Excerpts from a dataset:

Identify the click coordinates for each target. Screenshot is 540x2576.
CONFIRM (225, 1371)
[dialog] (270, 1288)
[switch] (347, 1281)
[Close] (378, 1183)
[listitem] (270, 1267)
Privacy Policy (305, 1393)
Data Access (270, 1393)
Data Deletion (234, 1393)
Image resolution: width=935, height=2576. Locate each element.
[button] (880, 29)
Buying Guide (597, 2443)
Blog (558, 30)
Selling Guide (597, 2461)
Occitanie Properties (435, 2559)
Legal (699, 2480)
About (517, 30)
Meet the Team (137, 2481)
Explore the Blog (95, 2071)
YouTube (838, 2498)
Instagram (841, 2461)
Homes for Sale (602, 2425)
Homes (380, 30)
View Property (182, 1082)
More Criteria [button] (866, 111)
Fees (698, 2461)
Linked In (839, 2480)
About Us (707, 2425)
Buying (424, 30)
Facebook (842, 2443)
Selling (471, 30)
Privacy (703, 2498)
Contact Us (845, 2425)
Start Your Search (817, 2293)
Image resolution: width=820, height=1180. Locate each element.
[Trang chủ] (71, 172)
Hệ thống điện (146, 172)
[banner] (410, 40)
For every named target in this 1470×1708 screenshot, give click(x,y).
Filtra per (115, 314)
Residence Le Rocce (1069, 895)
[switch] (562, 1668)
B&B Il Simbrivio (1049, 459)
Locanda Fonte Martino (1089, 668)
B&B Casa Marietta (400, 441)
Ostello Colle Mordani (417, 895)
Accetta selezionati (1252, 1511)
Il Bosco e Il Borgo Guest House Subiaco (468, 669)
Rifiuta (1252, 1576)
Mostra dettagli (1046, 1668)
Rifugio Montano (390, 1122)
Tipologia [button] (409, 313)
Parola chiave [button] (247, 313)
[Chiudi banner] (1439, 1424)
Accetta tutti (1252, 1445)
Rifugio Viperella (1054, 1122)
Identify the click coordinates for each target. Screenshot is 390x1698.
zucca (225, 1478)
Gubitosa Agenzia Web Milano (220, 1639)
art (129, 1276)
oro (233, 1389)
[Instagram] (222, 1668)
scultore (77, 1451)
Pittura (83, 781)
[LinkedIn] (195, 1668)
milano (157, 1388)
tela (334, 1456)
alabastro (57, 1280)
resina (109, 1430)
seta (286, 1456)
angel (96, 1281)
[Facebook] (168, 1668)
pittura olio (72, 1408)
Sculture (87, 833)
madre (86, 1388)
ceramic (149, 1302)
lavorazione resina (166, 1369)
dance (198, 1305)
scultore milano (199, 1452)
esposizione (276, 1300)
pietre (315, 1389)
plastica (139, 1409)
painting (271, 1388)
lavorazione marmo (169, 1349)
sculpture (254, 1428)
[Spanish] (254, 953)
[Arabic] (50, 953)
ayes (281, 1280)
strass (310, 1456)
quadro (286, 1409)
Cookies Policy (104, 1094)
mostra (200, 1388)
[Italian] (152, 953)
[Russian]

• **EXERCISE OBJECTIVE**:
The data above, all of it, needs to be output exactly as written.

• **RESULT**:
Identify the click coordinates for each target. Screenshot is 540x2576.
CONFIRM (225, 1371)
[dialog] (270, 1288)
[switch] (347, 1281)
[Close] (378, 1183)
[listitem] (270, 1267)
Privacy Policy (305, 1393)
Data Access (270, 1393)
Data Deletion (234, 1393)
Image resolution: width=935, height=2576. Locate each element.
[button] (880, 29)
Buying Guide (597, 2443)
Blog (558, 30)
Selling Guide (597, 2461)
Occitanie Properties (435, 2559)
Legal (699, 2480)
About (517, 30)
Meet the Team (137, 2481)
Explore the Blog (95, 2071)
YouTube (838, 2498)
Instagram (841, 2461)
Homes for Sale (602, 2425)
Homes (380, 30)
View Property (182, 1082)
More Criteria [button] (866, 111)
Fees (698, 2461)
Linked In (839, 2480)
About Us (707, 2425)
Buying (424, 30)
Facebook (842, 2443)
Selling (471, 30)
Privacy (703, 2498)
Contact Us (845, 2425)
Start Your Search (817, 2293)
Image resolution: width=820, height=1180. Locate each element.
[Trang chủ] (71, 172)
Hệ thống điện (146, 172)
[banner] (410, 40)
For every named target in this 1470×1708 screenshot, give click(x,y).
Filtra per (115, 314)
Residence Le Rocce (1069, 895)
[switch] (562, 1668)
B&B Il Simbrivio (1049, 459)
Locanda Fonte Martino (1089, 668)
B&B Casa Marietta (400, 441)
Ostello Colle Mordani (417, 895)
Accetta selezionati (1252, 1511)
Il Bosco e Il Borgo Guest House Subiaco (468, 669)
Rifiuta (1252, 1576)
Mostra dettagli (1046, 1668)
Rifugio Montano (390, 1122)
Tipologia [button] (409, 313)
Parola chiave [button] (247, 313)
[Chiudi banner] (1439, 1424)
Accetta tutti (1252, 1445)
Rifugio Viperella (1054, 1122)
Identify the click coordinates for each target. Screenshot is 390x1698.
zucca (225, 1478)
Gubitosa Agenzia Web Milano (220, 1639)
art (129, 1276)
oro (233, 1389)
[Instagram] (222, 1668)
scultore (77, 1451)
Pittura (83, 781)
[LinkedIn] (195, 1668)
milano (157, 1388)
tela (334, 1456)
alabastro (57, 1280)
resina (109, 1430)
seta (286, 1456)
angel (96, 1281)
[Facebook] (168, 1668)
pittura olio (72, 1408)
Sculture (87, 833)
madre (86, 1388)
ceramic (149, 1302)
lavorazione resina (166, 1369)
dance (198, 1305)
scultore milano (199, 1452)
esposizione (276, 1300)
pietre (315, 1389)
plastica (139, 1409)
painting (271, 1388)
lavorazione marmo (169, 1349)
sculpture (254, 1428)
[Spanish] (254, 953)
[Arabic] (50, 953)
ayes (281, 1280)
strass (310, 1456)
quadro (286, 1409)
Cookies Policy (104, 1094)
mostra (200, 1388)
[Italian] (152, 953)
[Russian]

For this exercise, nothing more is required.